#### What you should do
Pictures aside, the output must consist of the lines from the one containing "Task: Click the" through the end of the data, reproduced exactly.

Collected data

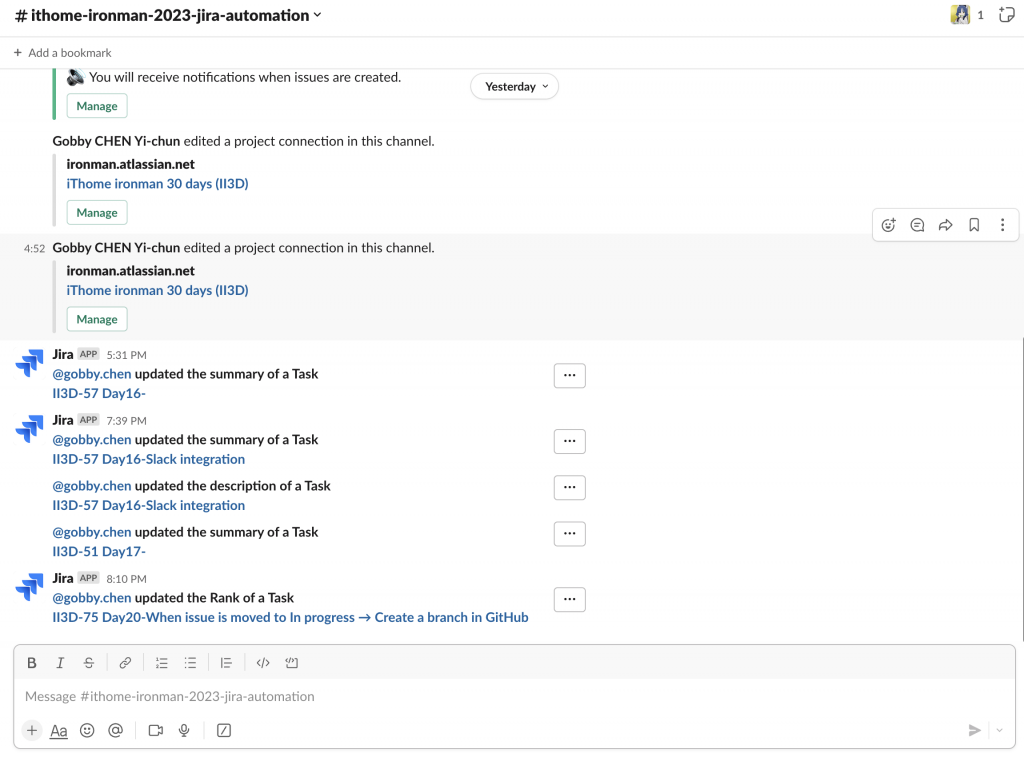Open the three-dot menu for II3D-51 Day17- update

569,534
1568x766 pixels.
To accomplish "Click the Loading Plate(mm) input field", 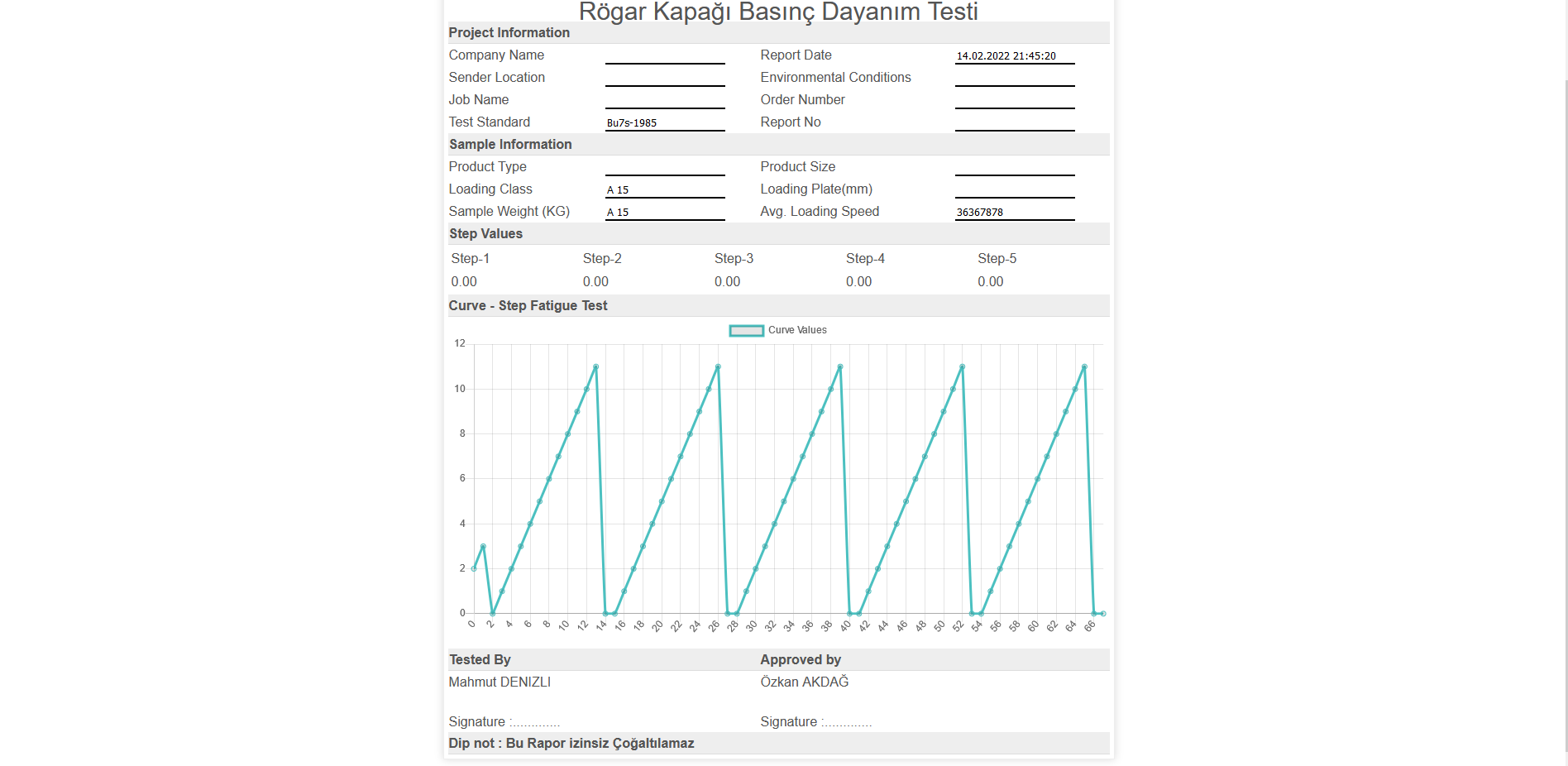I will pyautogui.click(x=1014, y=189).
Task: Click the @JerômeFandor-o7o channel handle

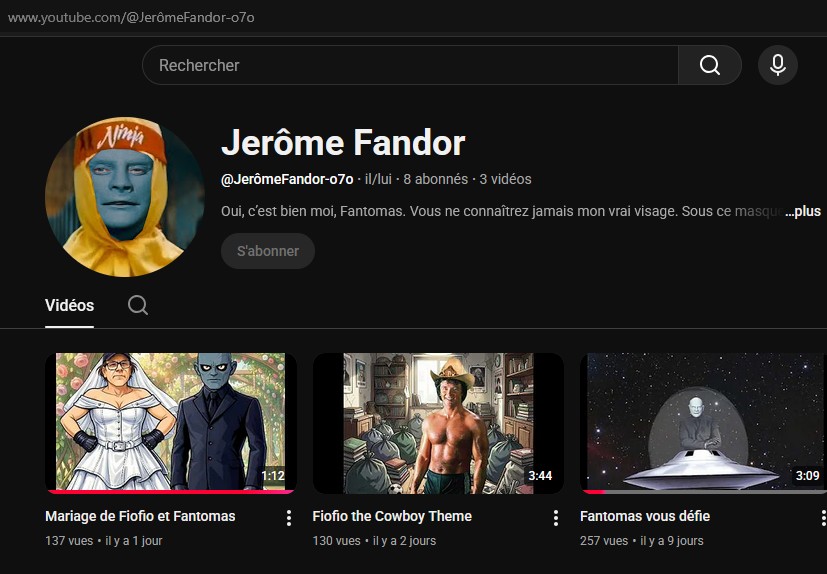Action: click(287, 179)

#### Task solution
Task: Click the @JerômeFandor-o7o channel handle

Action: click(287, 179)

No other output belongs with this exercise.